**Extracted entries:**

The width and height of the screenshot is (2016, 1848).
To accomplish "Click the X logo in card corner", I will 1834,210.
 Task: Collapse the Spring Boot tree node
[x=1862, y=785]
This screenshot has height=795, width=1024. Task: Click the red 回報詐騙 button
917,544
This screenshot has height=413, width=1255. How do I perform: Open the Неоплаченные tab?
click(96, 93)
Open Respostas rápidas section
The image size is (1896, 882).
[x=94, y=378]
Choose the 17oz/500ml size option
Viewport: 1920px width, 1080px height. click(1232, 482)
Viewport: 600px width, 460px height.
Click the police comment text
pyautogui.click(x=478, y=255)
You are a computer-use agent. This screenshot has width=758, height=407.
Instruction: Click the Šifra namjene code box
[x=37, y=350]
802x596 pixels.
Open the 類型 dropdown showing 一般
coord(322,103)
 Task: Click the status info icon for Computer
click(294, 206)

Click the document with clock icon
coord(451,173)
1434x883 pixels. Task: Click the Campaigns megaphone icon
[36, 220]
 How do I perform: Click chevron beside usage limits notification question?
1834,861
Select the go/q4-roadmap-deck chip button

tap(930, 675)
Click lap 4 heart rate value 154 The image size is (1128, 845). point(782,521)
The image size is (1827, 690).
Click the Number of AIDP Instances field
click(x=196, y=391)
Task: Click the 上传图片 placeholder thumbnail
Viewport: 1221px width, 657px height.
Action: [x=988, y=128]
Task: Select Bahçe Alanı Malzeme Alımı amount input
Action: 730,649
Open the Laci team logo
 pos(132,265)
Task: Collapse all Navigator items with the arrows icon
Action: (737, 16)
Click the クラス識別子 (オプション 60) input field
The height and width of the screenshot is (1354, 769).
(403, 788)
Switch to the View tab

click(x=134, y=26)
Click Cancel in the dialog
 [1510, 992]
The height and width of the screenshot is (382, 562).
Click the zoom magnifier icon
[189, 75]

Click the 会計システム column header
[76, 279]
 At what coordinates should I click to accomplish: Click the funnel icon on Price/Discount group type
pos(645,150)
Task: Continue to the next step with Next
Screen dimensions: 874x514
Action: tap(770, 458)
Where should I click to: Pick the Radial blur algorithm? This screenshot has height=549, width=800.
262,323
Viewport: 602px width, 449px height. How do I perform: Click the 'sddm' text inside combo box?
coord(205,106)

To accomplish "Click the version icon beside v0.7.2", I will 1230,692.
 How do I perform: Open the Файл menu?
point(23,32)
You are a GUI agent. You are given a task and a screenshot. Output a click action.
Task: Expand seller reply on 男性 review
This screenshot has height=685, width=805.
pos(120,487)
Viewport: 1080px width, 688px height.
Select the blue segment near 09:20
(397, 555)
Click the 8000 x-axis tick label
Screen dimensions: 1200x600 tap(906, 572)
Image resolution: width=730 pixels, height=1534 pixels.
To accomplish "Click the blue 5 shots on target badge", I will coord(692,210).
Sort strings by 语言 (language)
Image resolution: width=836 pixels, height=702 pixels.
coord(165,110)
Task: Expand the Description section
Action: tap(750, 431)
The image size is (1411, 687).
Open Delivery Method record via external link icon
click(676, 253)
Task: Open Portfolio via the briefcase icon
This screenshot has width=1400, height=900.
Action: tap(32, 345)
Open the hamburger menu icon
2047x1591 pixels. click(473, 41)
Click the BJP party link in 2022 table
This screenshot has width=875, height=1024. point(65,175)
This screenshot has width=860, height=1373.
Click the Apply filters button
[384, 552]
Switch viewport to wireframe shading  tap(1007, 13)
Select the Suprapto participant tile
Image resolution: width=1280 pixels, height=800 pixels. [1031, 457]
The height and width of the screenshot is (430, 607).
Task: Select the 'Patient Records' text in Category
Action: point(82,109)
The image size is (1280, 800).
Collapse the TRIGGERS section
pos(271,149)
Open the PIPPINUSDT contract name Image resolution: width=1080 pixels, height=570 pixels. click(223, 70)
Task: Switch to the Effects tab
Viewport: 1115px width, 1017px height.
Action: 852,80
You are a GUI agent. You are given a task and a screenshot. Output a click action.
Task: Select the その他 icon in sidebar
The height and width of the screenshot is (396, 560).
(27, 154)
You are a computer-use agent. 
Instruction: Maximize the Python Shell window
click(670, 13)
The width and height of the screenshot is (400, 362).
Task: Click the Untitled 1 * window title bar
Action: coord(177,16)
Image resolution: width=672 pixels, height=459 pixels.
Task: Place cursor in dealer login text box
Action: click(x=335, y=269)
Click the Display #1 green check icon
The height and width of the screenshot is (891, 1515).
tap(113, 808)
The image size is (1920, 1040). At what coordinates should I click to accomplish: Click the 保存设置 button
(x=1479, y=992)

**Short task:** Convert the material above into a numbered list, one line per item, omitting the blank lines.

**Task response:**
1. The width and height of the screenshot is (2016, 1848).
2. To accomplish "Click the X logo in card corner", I will 1834,210.
3.  Task: Collapse the Spring Boot tree node
4. [x=1862, y=785]
5. This screenshot has height=795, width=1024. Task: Click the red 回報詐騙 button
6. 917,544
7. This screenshot has height=413, width=1255. How do I perform: Open the Неоплаченные tab?
8. click(96, 93)
9. Open Respostas rápidas section
10. The image size is (1896, 882).
11. [x=94, y=378]
12. Choose the 17oz/500ml size option
13. Viewport: 1920px width, 1080px height. click(1232, 482)
14. Viewport: 600px width, 460px height.
15. Click the police comment text
16. pyautogui.click(x=478, y=255)
17. You are a computer-use agent. This screenshot has width=758, height=407.
18. Instruction: Click the Šifra namjene code box
19. [x=37, y=350]
20. 802x596 pixels.
21. Open the 類型 dropdown showing 一般
22. coord(322,103)
23.  Task: Click the status info icon for Computer
24. click(294, 206)
25. Click the document with clock icon
26. coord(451,173)
27. 1434x883 pixels. Task: Click the Campaigns megaphone icon
28. [36, 220]
29.  How do I perform: Click chevron beside usage limits notification question?
30. 1834,861
31. Select the go/q4-roadmap-deck chip button
32. tap(930, 675)
33. Click lap 4 heart rate value 154 The image size is (1128, 845). point(782,521)
34. The image size is (1827, 690).
35. Click the Number of AIDP Instances field
36. click(x=196, y=391)
37. Task: Click the 上传图片 placeholder thumbnail
38. Viewport: 1221px width, 657px height.
39. Action: [x=988, y=128]
40. Task: Select Bahçe Alanı Malzeme Alımı amount input
41. Action: 730,649
42. Open the Laci team logo
43.  pos(132,265)
44. Task: Collapse all Navigator items with the arrows icon
45. Action: (737, 16)
46. Click the クラス識別子 (オプション 60) input field
47. The height and width of the screenshot is (1354, 769).
48. (403, 788)
49. Switch to the View tab
50. click(x=134, y=26)
51. Click Cancel in the dialog
52.  [1510, 992]
53. The height and width of the screenshot is (382, 562).
54. Click the zoom magnifier icon
55. [189, 75]
56. Click the 会計システム column header
57. [76, 279]
58.  At what coordinates should I click to accomplish: Click the funnel icon on Price/Discount group type
59. pos(645,150)
60. Task: Continue to the next step with Next
61. Screen dimensions: 874x514
62. Action: tap(770, 458)
63. Where should I click to: Pick the Radial blur algorithm? This screenshot has height=549, width=800.
64. 262,323
65. Viewport: 602px width, 449px height. How do I perform: Click the 'sddm' text inside combo box?
66. coord(205,106)
67. To accomplish "Click the version icon beside v0.7.2", I will 1230,692.
68.  How do I perform: Open the Файл menu?
69. point(23,32)
70. You are a GUI agent. You are given a task and a screenshot. Output a click action.
71. Task: Expand seller reply on 男性 review
72. This screenshot has height=685, width=805.
73. pos(120,487)
74. Viewport: 1080px width, 688px height.
75. Select the blue segment near 09:20
76. (397, 555)
77. Click the 8000 x-axis tick label
78. Screen dimensions: 1200x600 tap(906, 572)
79. Image resolution: width=730 pixels, height=1534 pixels.
80. To accomplish "Click the blue 5 shots on target badge", I will coord(692,210).
81. Sort strings by 语言 (language)
82. Image resolution: width=836 pixels, height=702 pixels.
83. coord(165,110)
84. Task: Expand the Description section
85. Action: tap(750, 431)
86. The image size is (1411, 687).
87. Open Delivery Method record via external link icon
88. click(676, 253)
89. Task: Open Portfolio via the briefcase icon
90. This screenshot has width=1400, height=900.
91. Action: tap(32, 345)
92. Open the hamburger menu icon
93. 2047x1591 pixels. click(473, 41)
94. Click the BJP party link in 2022 table
95. This screenshot has width=875, height=1024. point(65,175)
96. This screenshot has width=860, height=1373.
97. Click the Apply filters button
98. [384, 552]
99. Switch viewport to wireframe shading  tap(1007, 13)
100. Select the Suprapto participant tile
101. Image resolution: width=1280 pixels, height=800 pixels. [1031, 457]
102. The height and width of the screenshot is (430, 607).
103. Task: Select the 'Patient Records' text in Category
104. Action: point(82,109)
105. The image size is (1280, 800).
106. Collapse the TRIGGERS section
107. pos(271,149)
108. Open the PIPPINUSDT contract name Image resolution: width=1080 pixels, height=570 pixels. click(223, 70)
109. Task: Switch to the Effects tab
110. Viewport: 1115px width, 1017px height.
111. Action: 852,80
112. You are a GUI agent. You are given a task and a screenshot. Output a click action.
113. Task: Select the その他 icon in sidebar
114. The height and width of the screenshot is (396, 560).
115. (27, 154)
116. You are a computer-use agent. 
117. Instruction: Maximize the Python Shell window
118. click(670, 13)
119. The width and height of the screenshot is (400, 362).
120. Task: Click the Untitled 1 * window title bar
121. Action: coord(177,16)
122. Image resolution: width=672 pixels, height=459 pixels.
123. Task: Place cursor in dealer login text box
124. Action: click(x=335, y=269)
125. Click the Display #1 green check icon
126. The height and width of the screenshot is (891, 1515).
127. tap(113, 808)
128. The image size is (1920, 1040). At what coordinates should I click to accomplish: Click the 保存设置 button
129. (x=1479, y=992)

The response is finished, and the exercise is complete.